> **Your instructions**
Given the entries below, would you transcribe exactly the lines starting at the one with "Click the search magnifier icon" and ending at the one with "Where should I", both kept, pictures omitted, nothing extra?

> **Records for processing**

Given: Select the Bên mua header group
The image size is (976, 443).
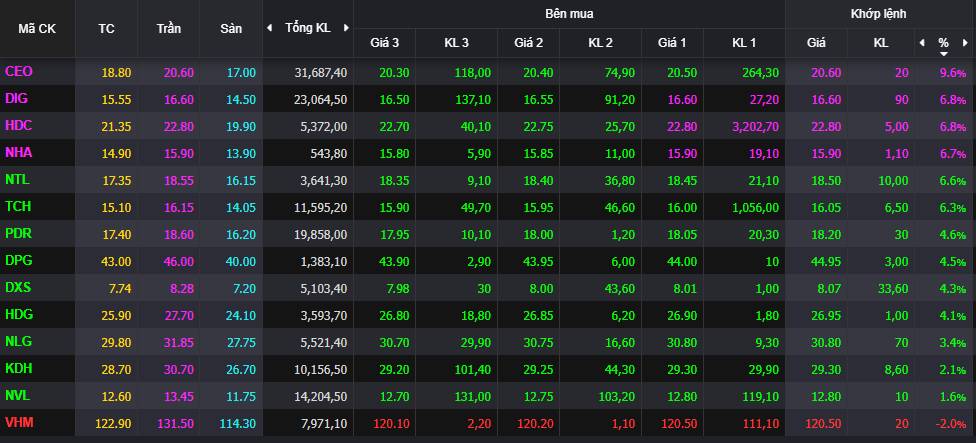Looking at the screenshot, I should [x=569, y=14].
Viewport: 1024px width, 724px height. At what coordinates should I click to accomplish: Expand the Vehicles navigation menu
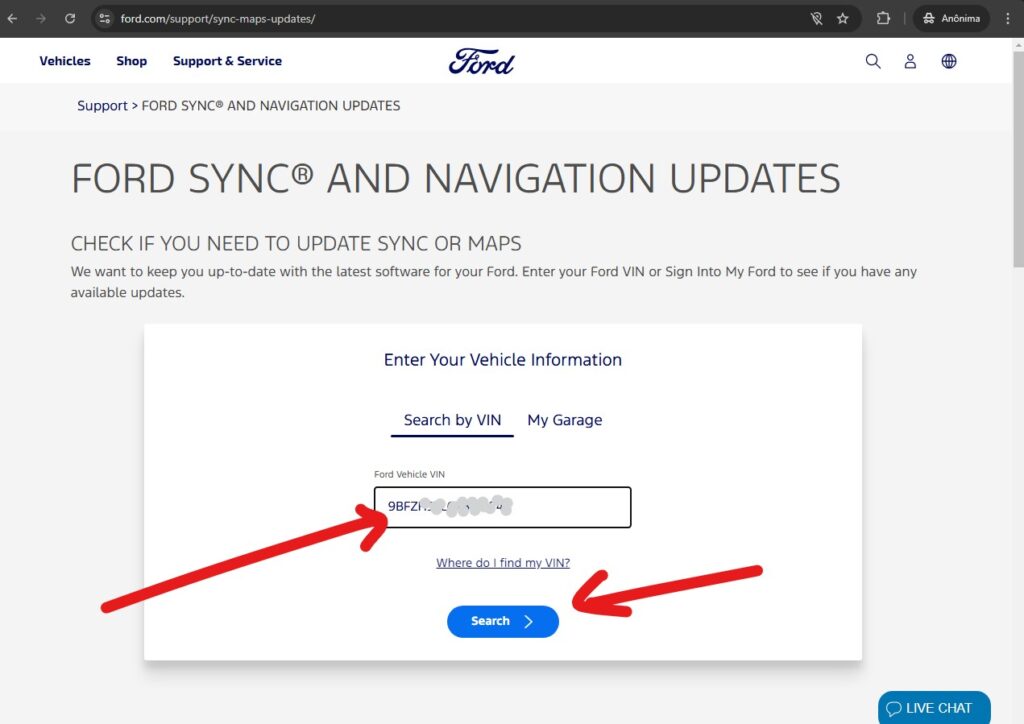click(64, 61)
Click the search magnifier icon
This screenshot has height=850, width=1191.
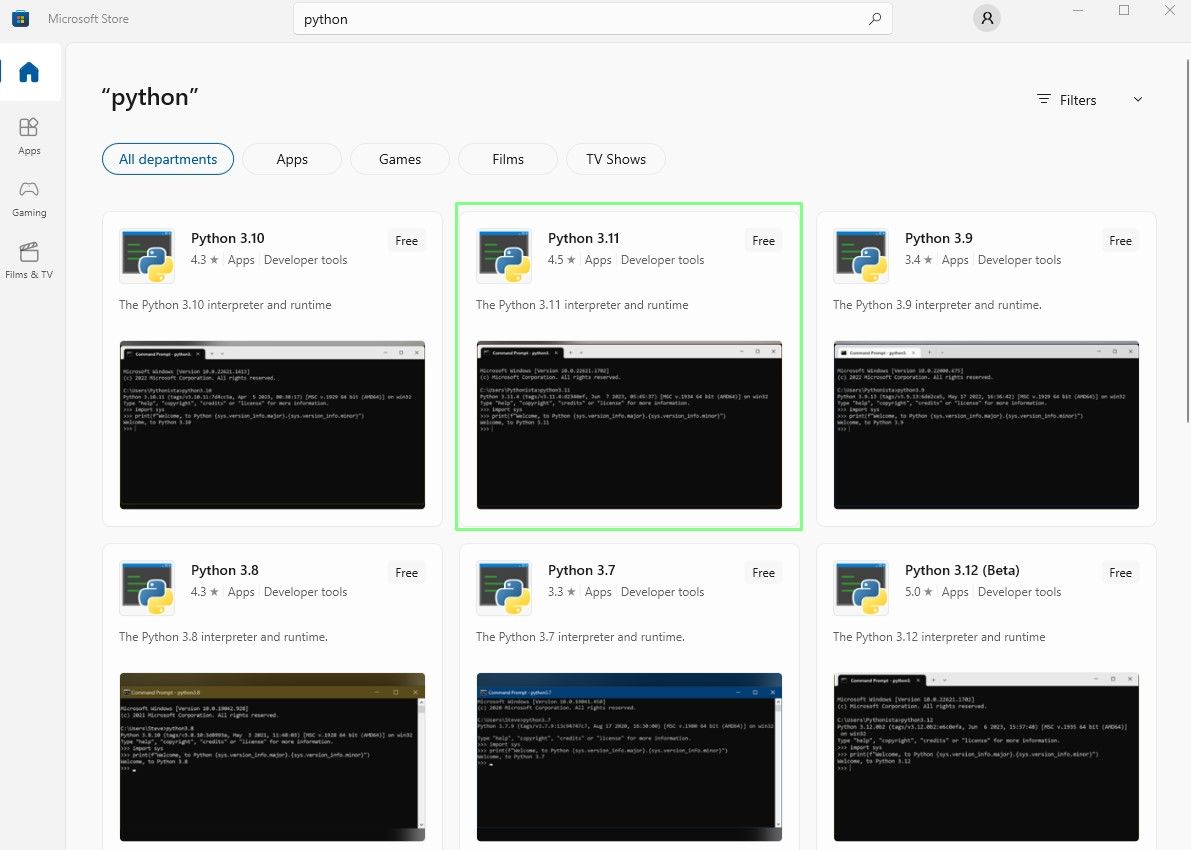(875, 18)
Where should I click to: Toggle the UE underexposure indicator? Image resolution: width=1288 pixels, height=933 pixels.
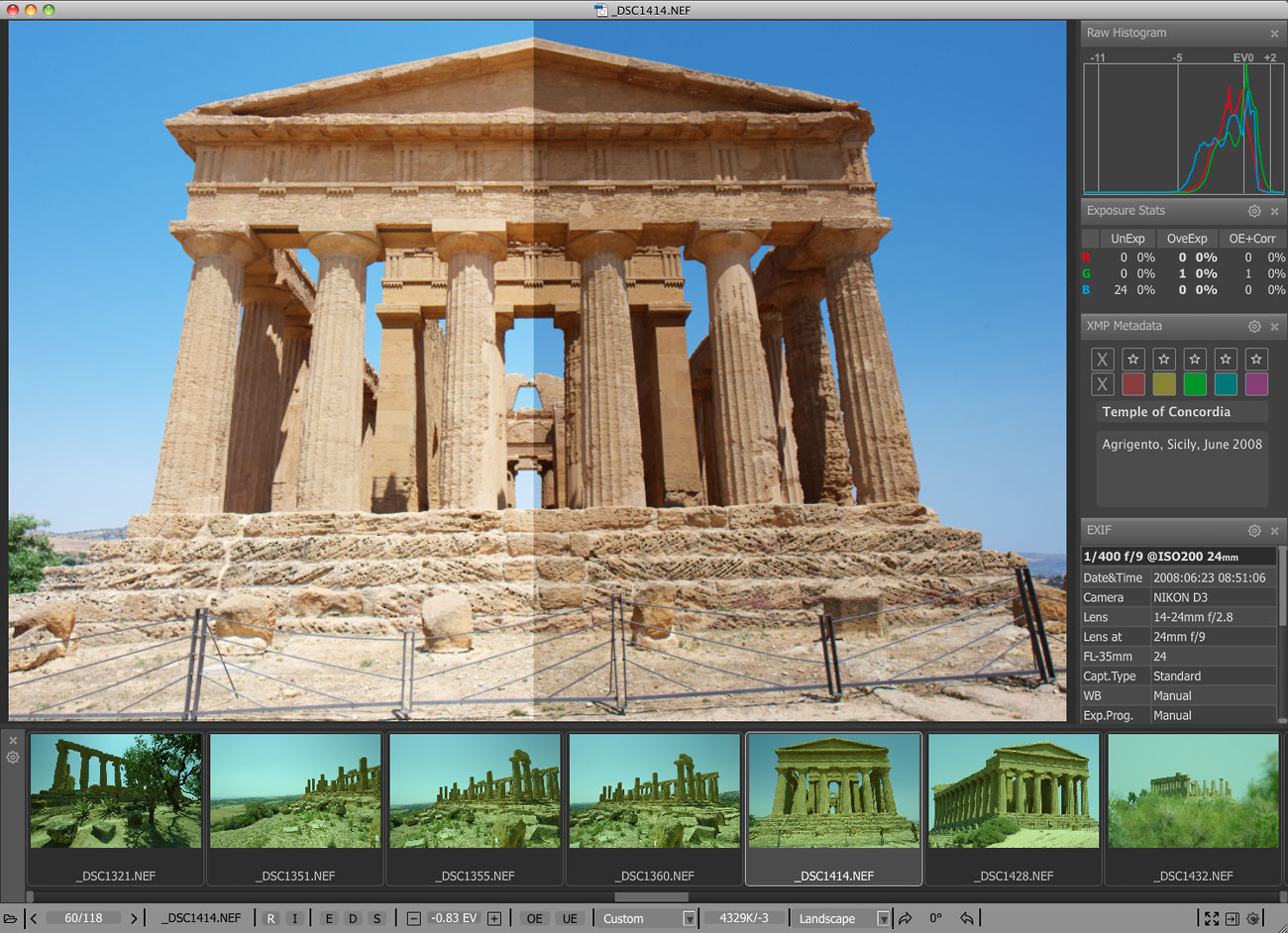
==
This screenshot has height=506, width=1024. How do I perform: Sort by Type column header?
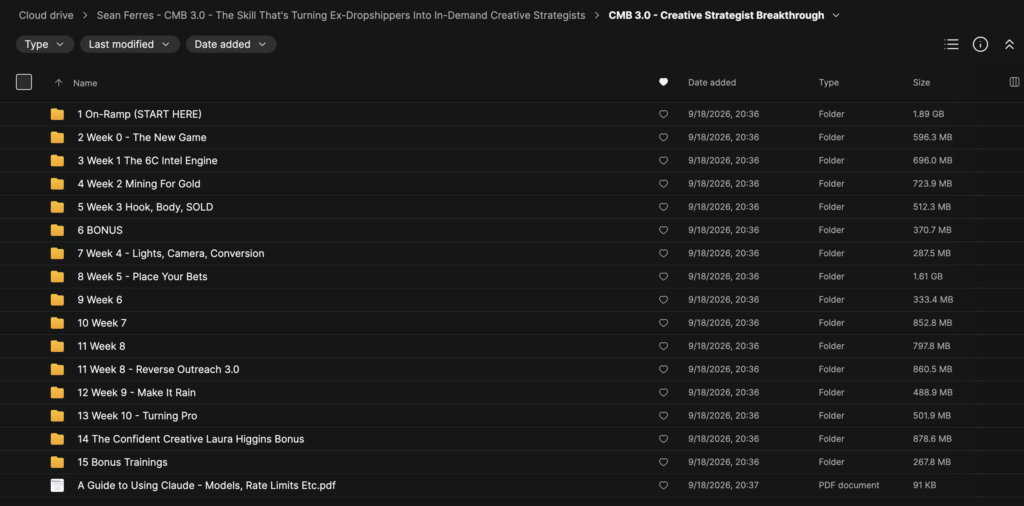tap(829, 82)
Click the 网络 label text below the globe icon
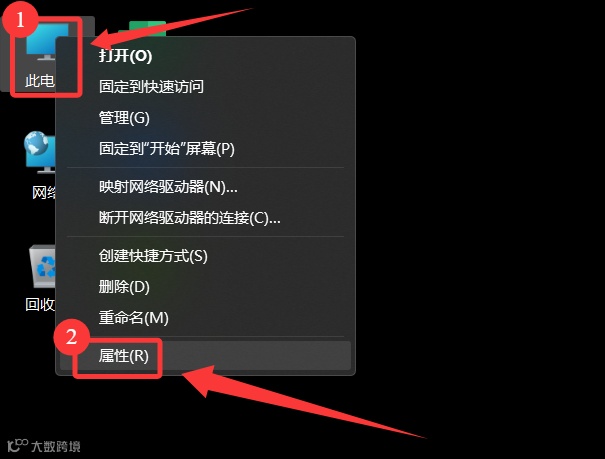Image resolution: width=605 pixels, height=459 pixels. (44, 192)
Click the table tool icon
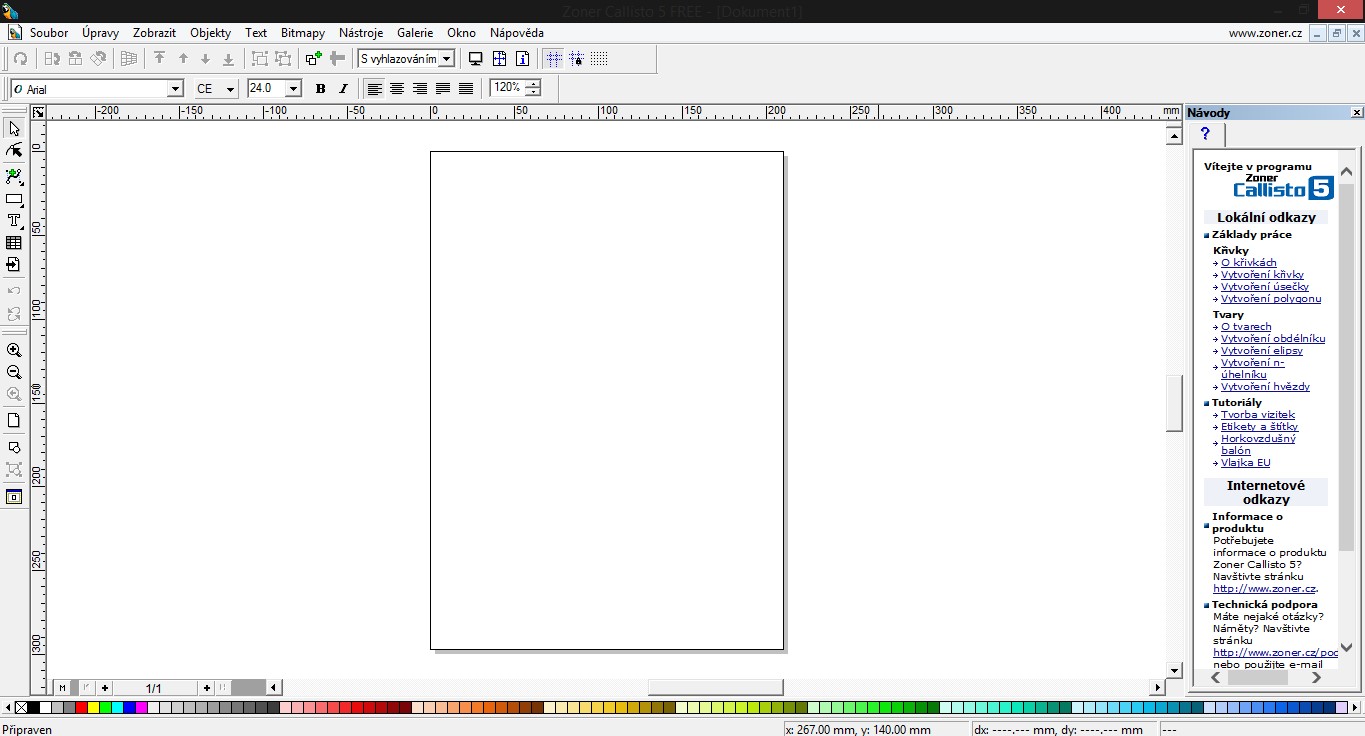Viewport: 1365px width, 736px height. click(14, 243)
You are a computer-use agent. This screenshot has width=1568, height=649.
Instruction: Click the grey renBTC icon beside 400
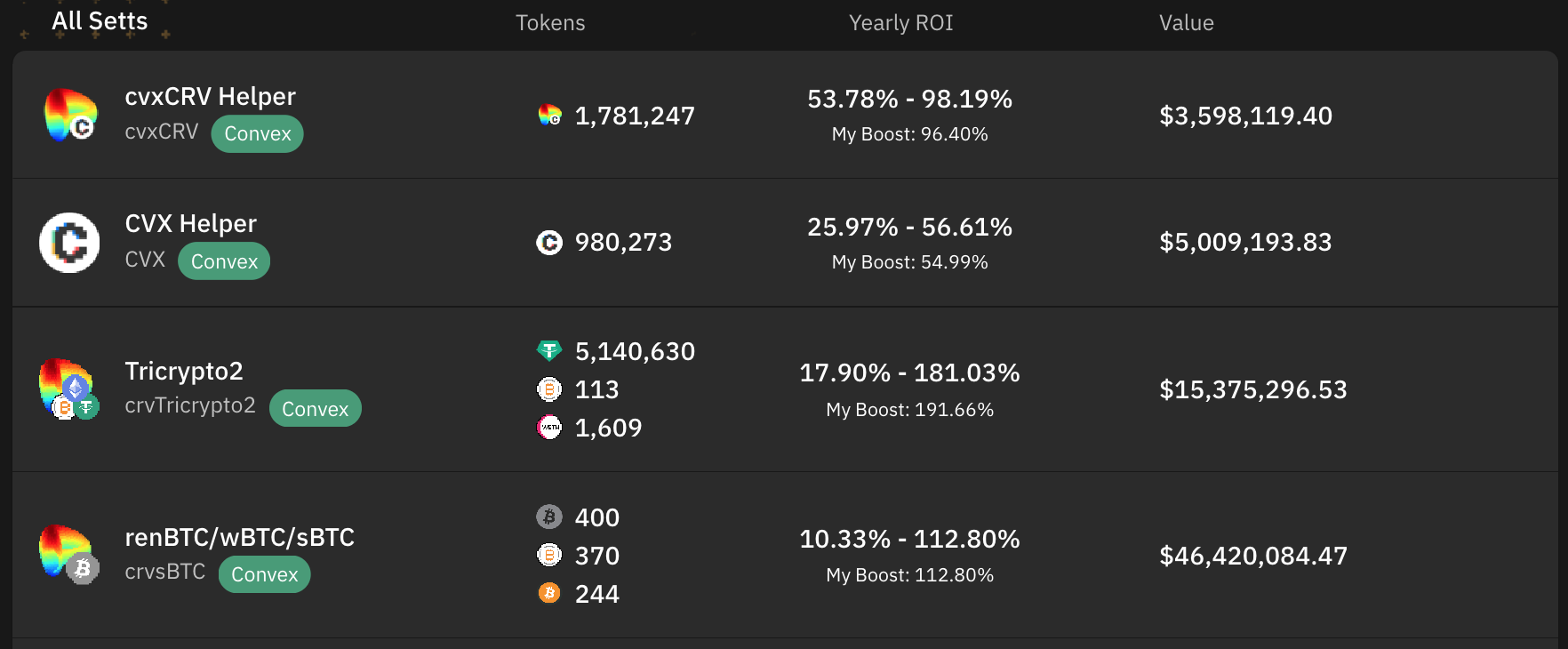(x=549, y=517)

> **Task result**
Click the search magnifier icon
This screenshot has height=850, width=1191.
(875, 18)
Where should I click to: Toggle the UE underexposure indicator? Image resolution: width=1288 pixels, height=933 pixels.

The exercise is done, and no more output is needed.